:: Task ::
Copy the material below line for line, keeping every character unchanged.

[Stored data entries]
↓

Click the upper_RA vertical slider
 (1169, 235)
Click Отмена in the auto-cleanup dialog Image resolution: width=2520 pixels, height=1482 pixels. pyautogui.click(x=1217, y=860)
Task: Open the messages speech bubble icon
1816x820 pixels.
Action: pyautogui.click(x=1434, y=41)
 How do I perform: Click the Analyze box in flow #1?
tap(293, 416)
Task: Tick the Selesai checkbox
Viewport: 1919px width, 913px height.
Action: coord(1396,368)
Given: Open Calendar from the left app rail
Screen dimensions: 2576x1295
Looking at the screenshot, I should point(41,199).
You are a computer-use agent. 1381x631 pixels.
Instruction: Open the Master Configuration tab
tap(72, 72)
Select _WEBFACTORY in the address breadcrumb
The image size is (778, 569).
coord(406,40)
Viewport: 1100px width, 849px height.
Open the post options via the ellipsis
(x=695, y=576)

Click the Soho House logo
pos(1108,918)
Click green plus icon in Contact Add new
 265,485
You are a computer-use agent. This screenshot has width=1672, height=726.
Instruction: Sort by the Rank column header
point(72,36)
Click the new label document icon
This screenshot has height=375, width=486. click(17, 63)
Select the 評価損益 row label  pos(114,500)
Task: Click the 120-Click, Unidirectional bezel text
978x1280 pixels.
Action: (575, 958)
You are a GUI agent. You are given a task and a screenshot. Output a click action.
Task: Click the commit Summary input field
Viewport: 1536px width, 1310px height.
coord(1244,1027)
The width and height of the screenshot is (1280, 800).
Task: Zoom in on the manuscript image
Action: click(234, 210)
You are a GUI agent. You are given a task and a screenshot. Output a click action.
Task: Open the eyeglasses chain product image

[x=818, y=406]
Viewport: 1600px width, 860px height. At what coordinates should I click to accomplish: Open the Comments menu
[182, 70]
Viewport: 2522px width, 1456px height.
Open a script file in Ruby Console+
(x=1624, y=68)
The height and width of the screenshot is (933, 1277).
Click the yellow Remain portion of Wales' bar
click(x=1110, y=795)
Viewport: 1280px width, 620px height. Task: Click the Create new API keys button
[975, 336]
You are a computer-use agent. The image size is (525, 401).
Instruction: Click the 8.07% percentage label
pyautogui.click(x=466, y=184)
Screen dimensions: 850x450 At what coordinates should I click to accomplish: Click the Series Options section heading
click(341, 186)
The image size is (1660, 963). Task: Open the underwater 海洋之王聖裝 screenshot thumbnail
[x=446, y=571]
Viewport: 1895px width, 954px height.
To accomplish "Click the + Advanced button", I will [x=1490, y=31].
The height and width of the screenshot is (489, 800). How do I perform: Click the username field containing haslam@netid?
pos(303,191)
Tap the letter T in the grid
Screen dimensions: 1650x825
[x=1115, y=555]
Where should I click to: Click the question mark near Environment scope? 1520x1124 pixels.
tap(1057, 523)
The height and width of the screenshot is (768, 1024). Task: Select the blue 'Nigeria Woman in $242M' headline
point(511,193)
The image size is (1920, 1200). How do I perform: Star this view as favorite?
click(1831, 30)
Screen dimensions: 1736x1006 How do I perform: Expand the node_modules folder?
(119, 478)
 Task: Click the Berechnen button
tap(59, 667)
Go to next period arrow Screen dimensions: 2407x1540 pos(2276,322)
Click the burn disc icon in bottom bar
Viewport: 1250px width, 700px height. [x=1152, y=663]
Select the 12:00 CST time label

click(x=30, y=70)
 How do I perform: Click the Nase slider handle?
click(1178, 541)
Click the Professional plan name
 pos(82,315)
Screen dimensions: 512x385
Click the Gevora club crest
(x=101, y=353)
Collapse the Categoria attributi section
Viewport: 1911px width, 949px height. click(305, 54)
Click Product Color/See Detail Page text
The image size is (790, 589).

↑

:: Output for this task ::
Click the upper_RA vertical slider
 (1169, 235)
Click Отмена in the auto-cleanup dialog Image resolution: width=2520 pixels, height=1482 pixels. pyautogui.click(x=1217, y=860)
Task: Open the messages speech bubble icon
1816x820 pixels.
Action: pyautogui.click(x=1434, y=41)
 How do I perform: Click the Analyze box in flow #1?
tap(293, 416)
Task: Tick the Selesai checkbox
Viewport: 1919px width, 913px height.
Action: coord(1396,368)
Given: Open Calendar from the left app rail
Screen dimensions: 2576x1295
Looking at the screenshot, I should point(41,199).
You are a computer-use agent. 1381x631 pixels.
Instruction: Open the Master Configuration tab
tap(72, 72)
Select _WEBFACTORY in the address breadcrumb
The image size is (778, 569).
coord(406,40)
Viewport: 1100px width, 849px height.
Open the post options via the ellipsis
(x=695, y=576)

Click the Soho House logo
pos(1108,918)
Click green plus icon in Contact Add new
 265,485
You are a computer-use agent. This screenshot has width=1672, height=726.
Instruction: Sort by the Rank column header
point(72,36)
Click the new label document icon
This screenshot has height=375, width=486. click(17, 63)
Select the 評価損益 row label  pos(114,500)
Task: Click the 120-Click, Unidirectional bezel text
978x1280 pixels.
Action: (575, 958)
You are a GUI agent. You are given a task and a screenshot. Output a click action.
Task: Click the commit Summary input field
Viewport: 1536px width, 1310px height.
coord(1244,1027)
The width and height of the screenshot is (1280, 800).
Task: Zoom in on the manuscript image
Action: click(234, 210)
You are a GUI agent. You are given a task and a screenshot. Output a click action.
Task: Open the eyeglasses chain product image

[x=818, y=406]
Viewport: 1600px width, 860px height. At what coordinates should I click to accomplish: Open the Comments menu
[182, 70]
Viewport: 2522px width, 1456px height.
Open a script file in Ruby Console+
(x=1624, y=68)
The height and width of the screenshot is (933, 1277).
Click the yellow Remain portion of Wales' bar
click(x=1110, y=795)
Viewport: 1280px width, 620px height. Task: Click the Create new API keys button
[975, 336]
You are a computer-use agent. The image size is (525, 401).
Instruction: Click the 8.07% percentage label
pyautogui.click(x=466, y=184)
Screen dimensions: 850x450 At what coordinates should I click to accomplish: Click the Series Options section heading
click(341, 186)
The image size is (1660, 963). Task: Open the underwater 海洋之王聖裝 screenshot thumbnail
[x=446, y=571]
Viewport: 1895px width, 954px height.
To accomplish "Click the + Advanced button", I will [x=1490, y=31].
The height and width of the screenshot is (489, 800). How do I perform: Click the username field containing haslam@netid?
pos(303,191)
Tap the letter T in the grid
Screen dimensions: 1650x825
[x=1115, y=555]
Where should I click to: Click the question mark near Environment scope? 1520x1124 pixels.
tap(1057, 523)
The height and width of the screenshot is (768, 1024). Task: Select the blue 'Nigeria Woman in $242M' headline
point(511,193)
The image size is (1920, 1200). How do I perform: Star this view as favorite?
click(1831, 30)
Screen dimensions: 1736x1006 How do I perform: Expand the node_modules folder?
(119, 478)
 Task: Click the Berechnen button
tap(59, 667)
Go to next period arrow Screen dimensions: 2407x1540 pos(2276,322)
Click the burn disc icon in bottom bar
Viewport: 1250px width, 700px height. [x=1152, y=663]
Select the 12:00 CST time label

click(x=30, y=70)
 How do I perform: Click the Nase slider handle?
click(1178, 541)
Click the Professional plan name
 pos(82,315)
Screen dimensions: 512x385
Click the Gevora club crest
(x=101, y=353)
Collapse the Categoria attributi section
Viewport: 1911px width, 949px height. click(305, 54)
Click Product Color/See Detail Page text
The image size is (790, 589).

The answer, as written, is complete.